TASK PROMPT:
Go line by line through the entries below and copy those containing the string "twitter".

ENTRIES SHOWN:

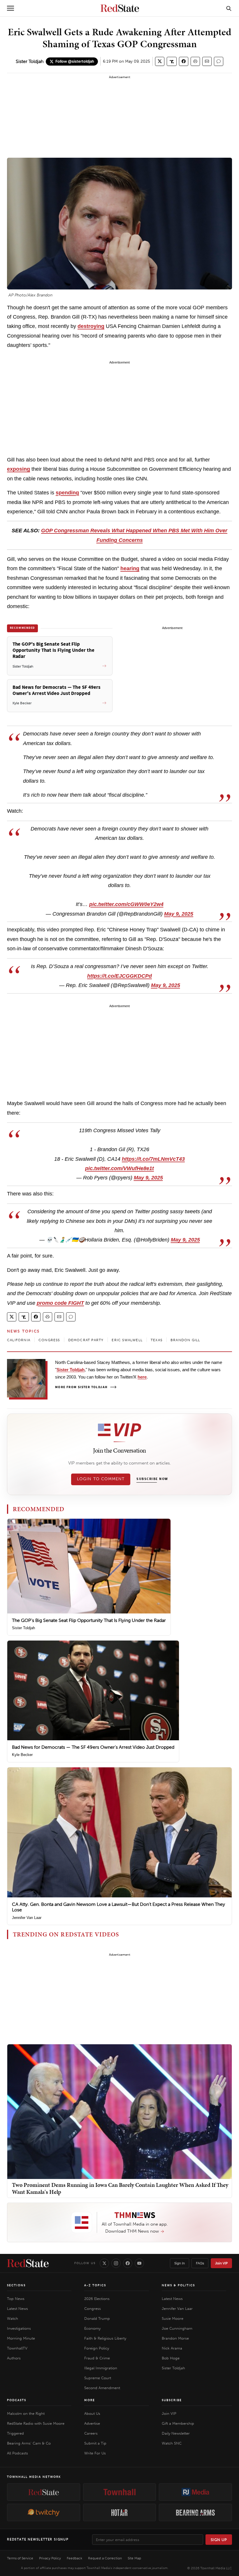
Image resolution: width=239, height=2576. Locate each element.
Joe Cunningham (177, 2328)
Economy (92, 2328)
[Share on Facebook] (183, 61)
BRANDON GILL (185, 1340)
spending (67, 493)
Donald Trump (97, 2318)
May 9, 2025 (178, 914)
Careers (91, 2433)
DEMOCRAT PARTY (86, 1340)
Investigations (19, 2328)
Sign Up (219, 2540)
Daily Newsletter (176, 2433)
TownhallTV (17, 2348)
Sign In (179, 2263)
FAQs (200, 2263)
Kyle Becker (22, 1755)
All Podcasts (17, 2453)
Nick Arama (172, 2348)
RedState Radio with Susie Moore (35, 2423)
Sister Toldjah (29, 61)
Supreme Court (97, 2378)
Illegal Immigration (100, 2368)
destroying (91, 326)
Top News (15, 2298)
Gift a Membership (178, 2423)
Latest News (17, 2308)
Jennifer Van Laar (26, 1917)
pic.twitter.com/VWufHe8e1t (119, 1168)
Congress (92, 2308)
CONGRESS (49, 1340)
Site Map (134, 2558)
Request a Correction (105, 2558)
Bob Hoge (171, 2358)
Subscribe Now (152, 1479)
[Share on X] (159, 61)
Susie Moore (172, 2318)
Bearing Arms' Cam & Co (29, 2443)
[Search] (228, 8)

...

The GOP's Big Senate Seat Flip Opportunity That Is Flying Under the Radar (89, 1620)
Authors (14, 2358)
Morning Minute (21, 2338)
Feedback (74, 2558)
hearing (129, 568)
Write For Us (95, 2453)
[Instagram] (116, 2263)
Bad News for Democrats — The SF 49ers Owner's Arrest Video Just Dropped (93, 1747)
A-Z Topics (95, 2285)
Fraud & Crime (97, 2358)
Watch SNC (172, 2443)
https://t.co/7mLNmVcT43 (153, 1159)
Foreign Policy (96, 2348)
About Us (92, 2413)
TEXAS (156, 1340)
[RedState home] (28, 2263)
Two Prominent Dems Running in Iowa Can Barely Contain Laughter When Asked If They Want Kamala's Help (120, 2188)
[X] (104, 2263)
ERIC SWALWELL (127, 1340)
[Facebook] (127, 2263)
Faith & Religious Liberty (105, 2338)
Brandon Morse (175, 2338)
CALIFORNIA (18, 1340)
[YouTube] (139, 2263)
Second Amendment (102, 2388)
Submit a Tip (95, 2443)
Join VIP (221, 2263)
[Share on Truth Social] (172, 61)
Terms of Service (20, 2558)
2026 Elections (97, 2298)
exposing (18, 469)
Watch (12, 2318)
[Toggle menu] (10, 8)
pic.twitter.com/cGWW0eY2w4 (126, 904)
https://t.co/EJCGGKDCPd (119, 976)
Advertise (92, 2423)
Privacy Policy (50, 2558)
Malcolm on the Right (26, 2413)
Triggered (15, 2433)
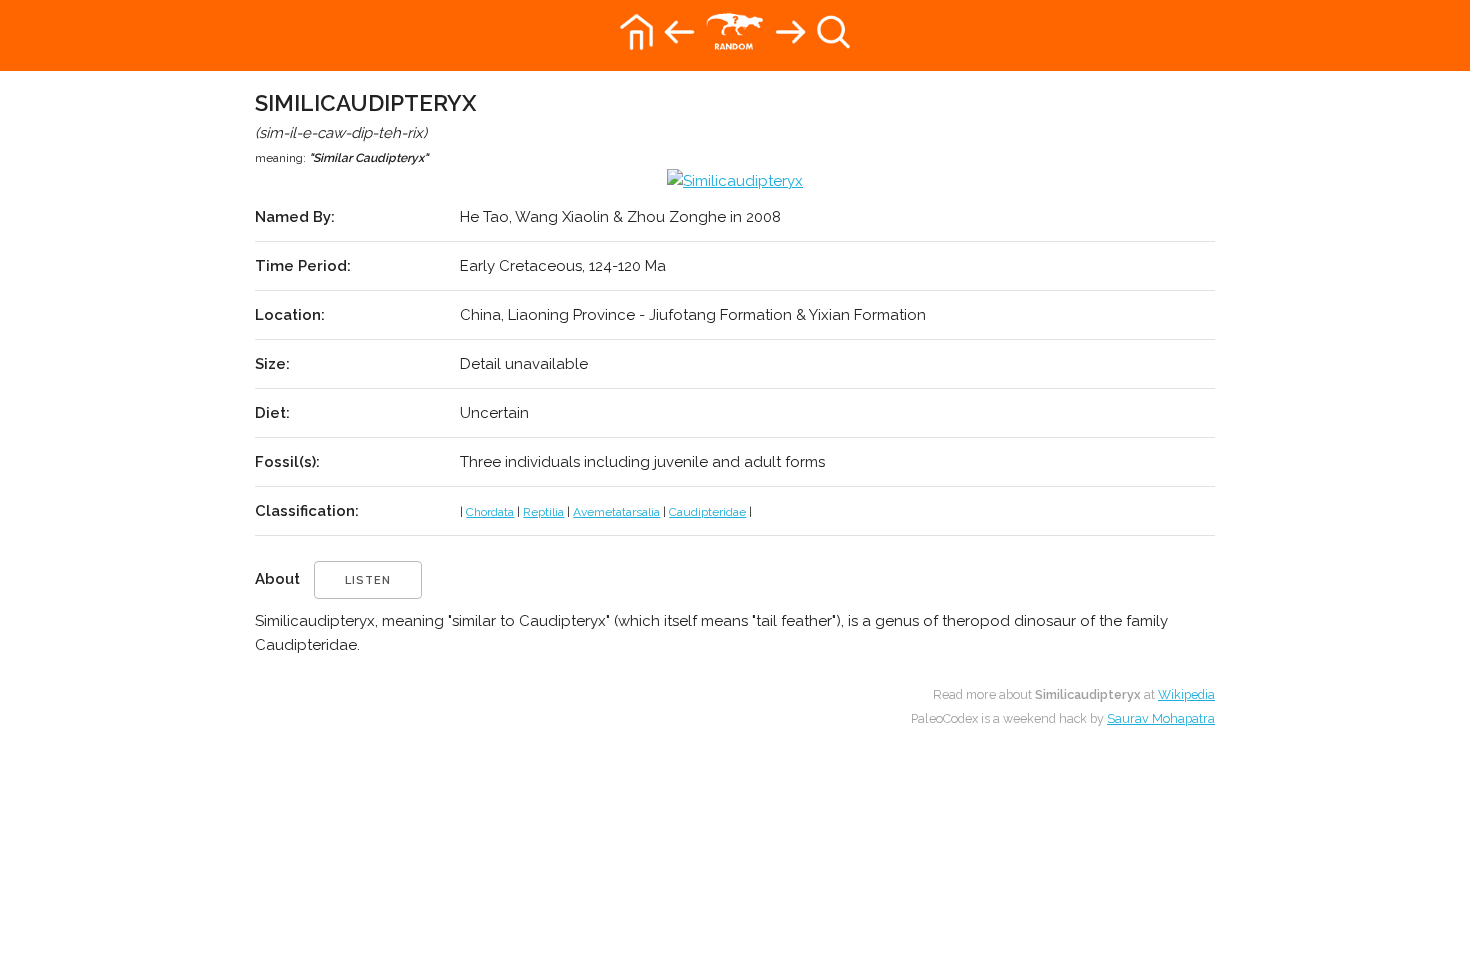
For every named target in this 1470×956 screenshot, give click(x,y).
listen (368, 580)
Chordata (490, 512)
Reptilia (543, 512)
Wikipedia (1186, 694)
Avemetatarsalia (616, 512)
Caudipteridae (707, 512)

--

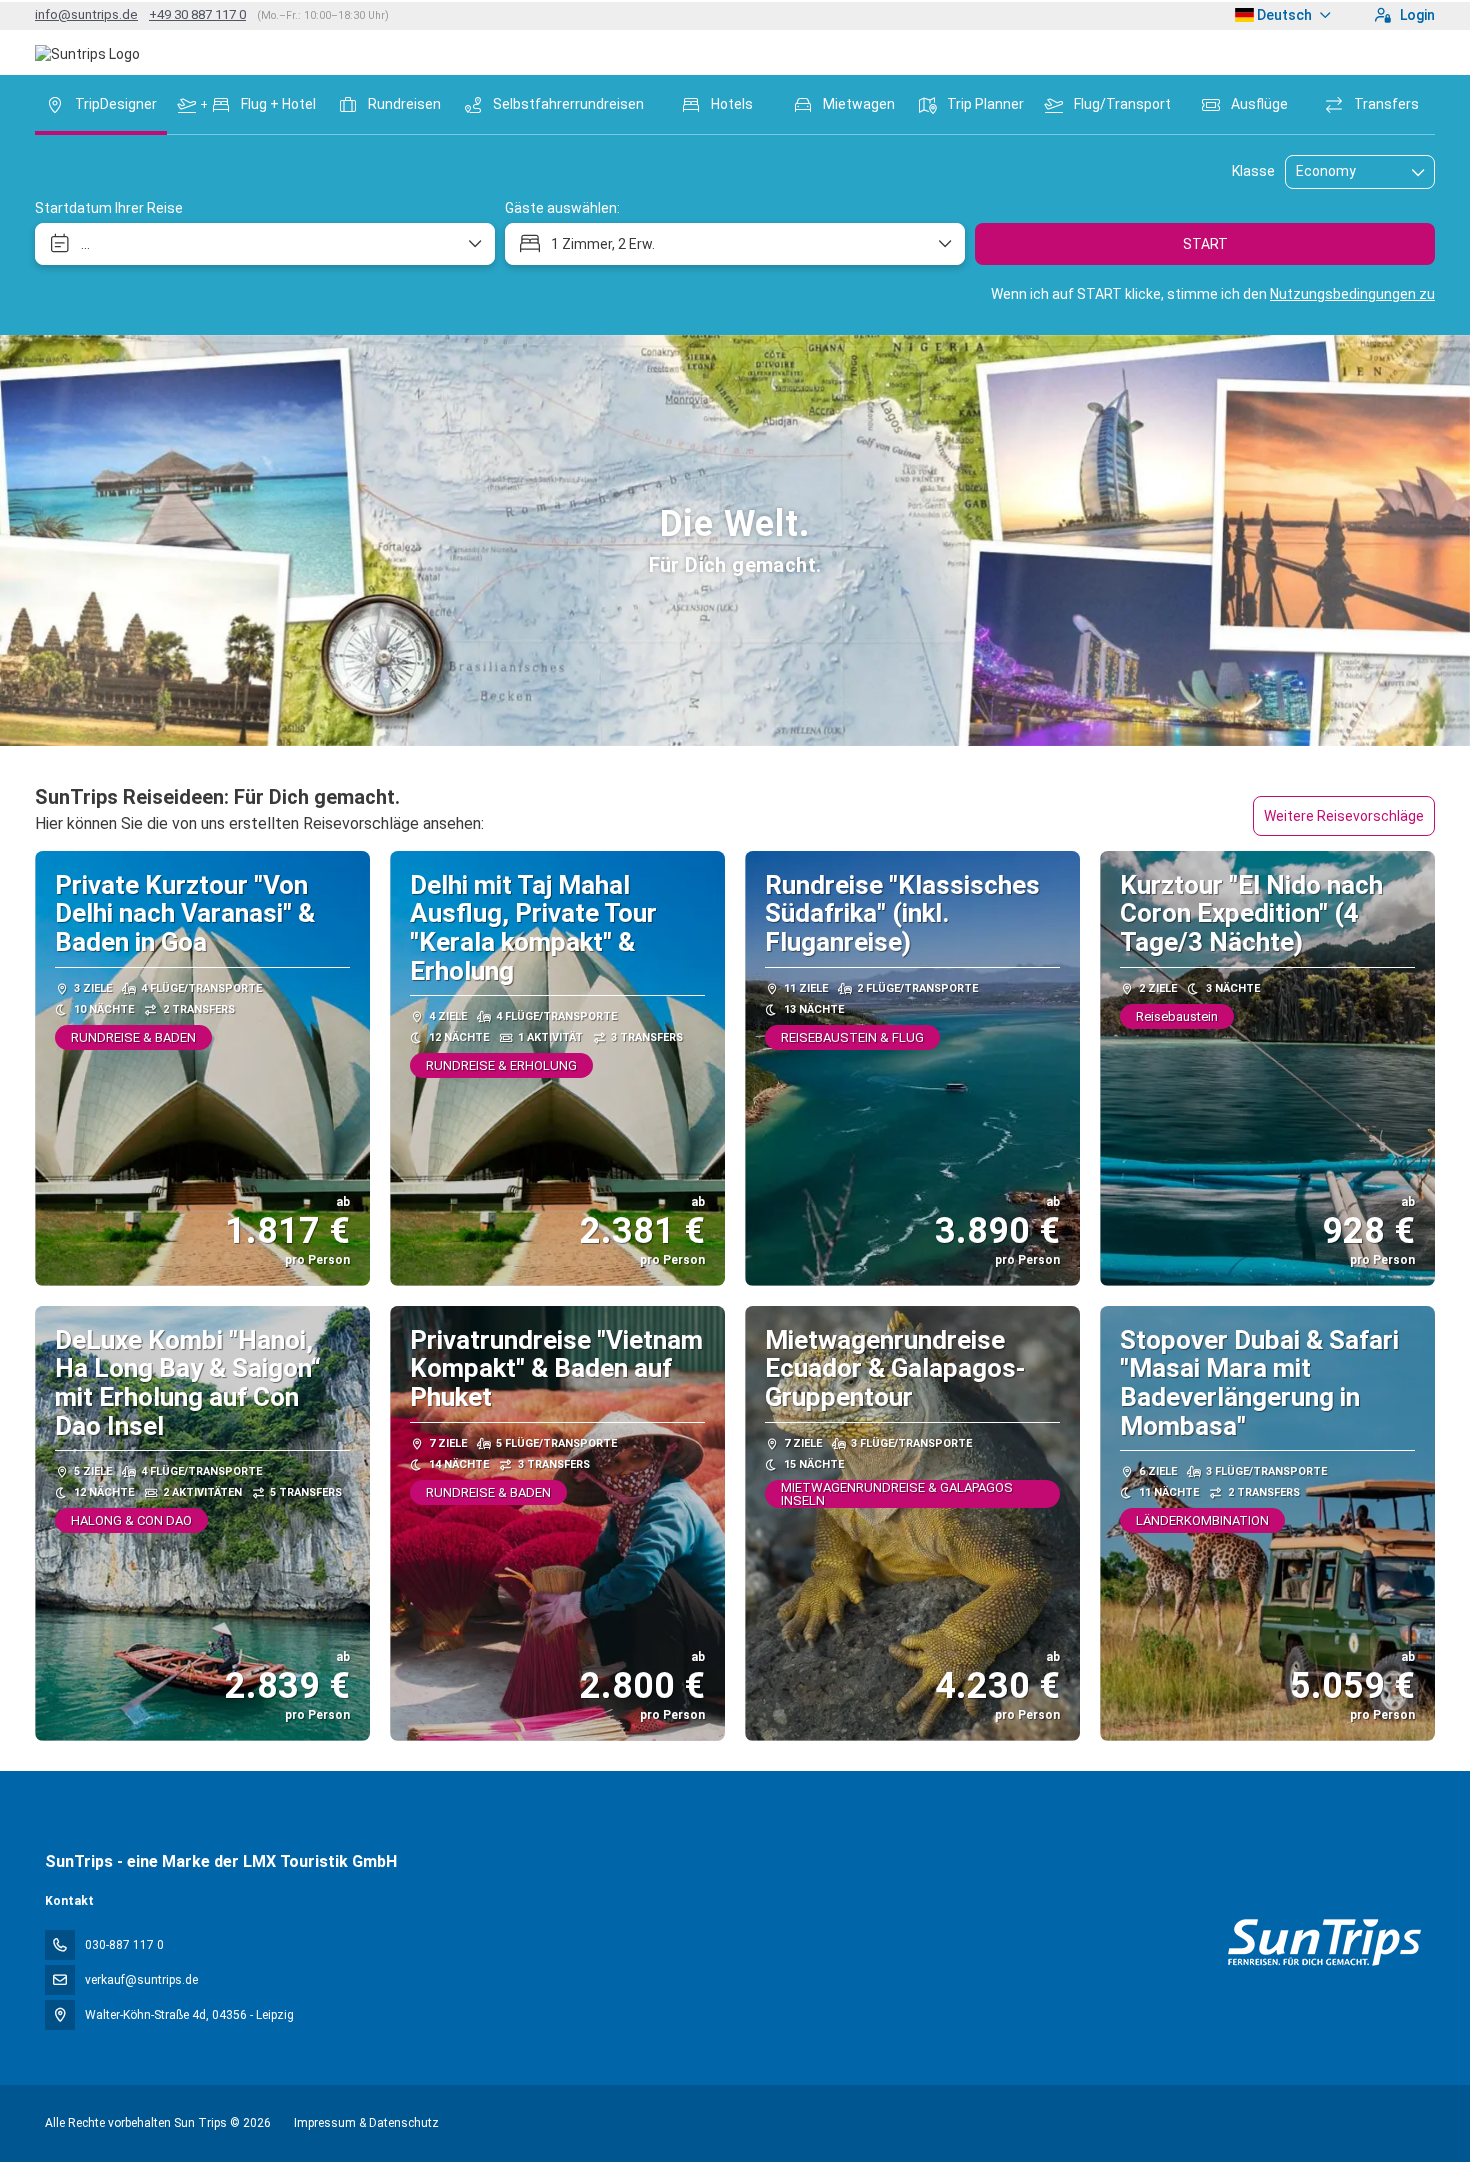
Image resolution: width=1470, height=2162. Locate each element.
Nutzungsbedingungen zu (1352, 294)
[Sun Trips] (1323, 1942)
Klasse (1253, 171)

WRITTEN RESPONSE:
pic.twitter.com/VWufHe8e1t (119, 1168)
pic.twitter.com/cGWW0eY2w4 (126, 904)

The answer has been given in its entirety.